Testing circuit breakers
Chaos engineering mindset:
Unit test: test the state transitions of the breaker library. Mock downstream errors, check state.
Integration test: simulate slow or failing downstream. Does the circuit actually open?
Production testing: controlled downstream failure injection. Chaos-monkey style. Test environment, weekends.
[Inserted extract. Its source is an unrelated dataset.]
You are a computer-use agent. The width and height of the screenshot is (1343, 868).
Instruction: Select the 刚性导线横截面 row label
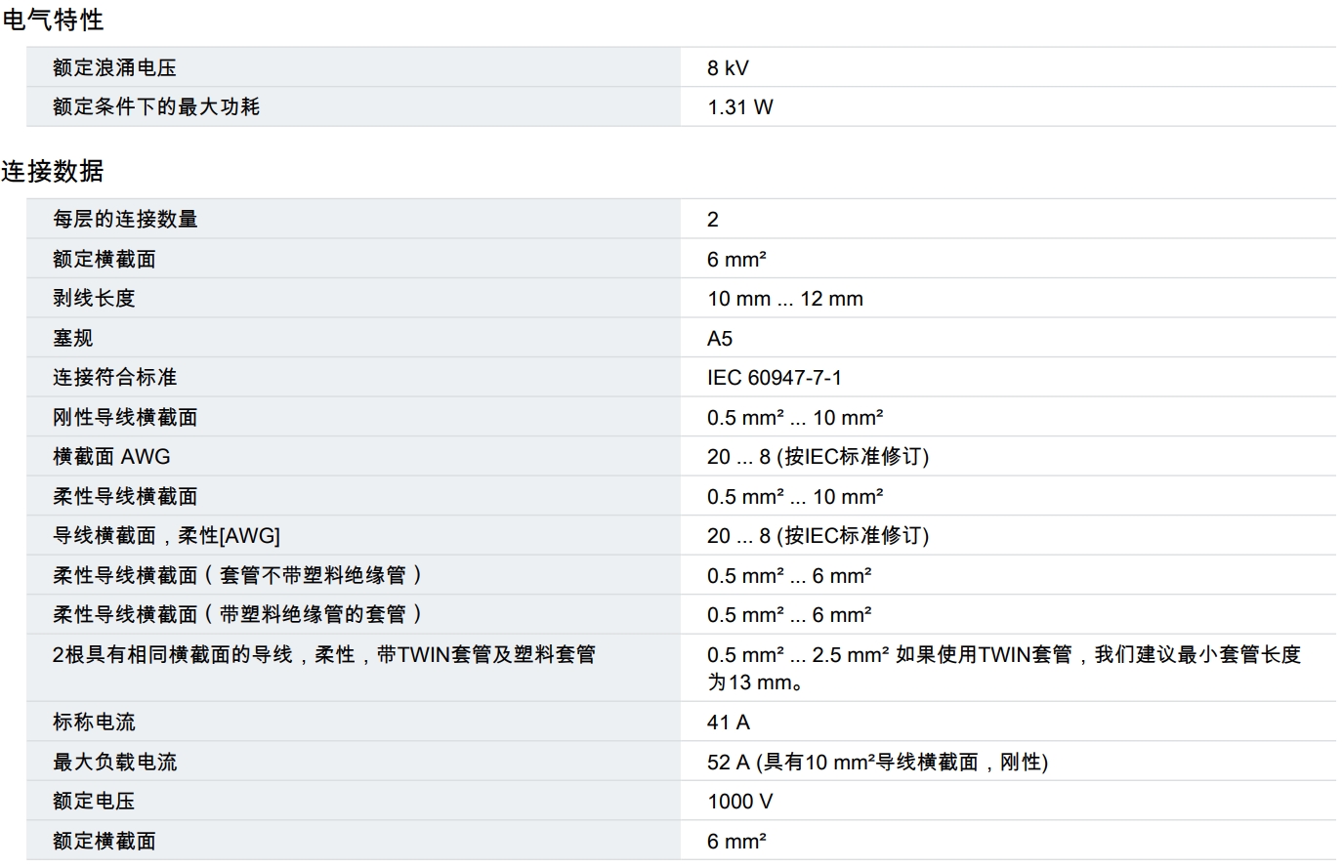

Game days: quarterly. Simulate full service failure. Exercise the team’s response.
Configuration tuning
Defaults are rarely optimal. Tune per service:
Fast downstream (response < 100ms):
– Timeout: 1 second
– Failure threshold: 30%
– Reset: 10 seconds
Medium downstream (response 100 to 500ms):
– Timeout: 3 seconds
– Failure threshold: 50%
– Reset: 30 seconds
Slow downstream (response 1 to 5 seconds):
– Timeout: 10 seconds
– Failure threshold: 60%
– Reset: 60 seconds
Tune these based on your actual traffic patterns. Look at Prometheus metrics.
Bottom line
The circuit breaker is a foundational tool for microservice reliability. Critical for cascade failure prevention.
Don’t apply it to every call; focus on critical downstreams. Combine retry and circuit breaker. Fallback logic matters. Monitoring and alerting are mandatory.
Implementation: opossum, resilience4j, Polly. Proven libraries exist. You don’t need to roll your own. Tune the configuration; the wrong defaults are very common.
Price out one production incident and a circuit breaker pays for its 2 to 3 hour implementation many times over.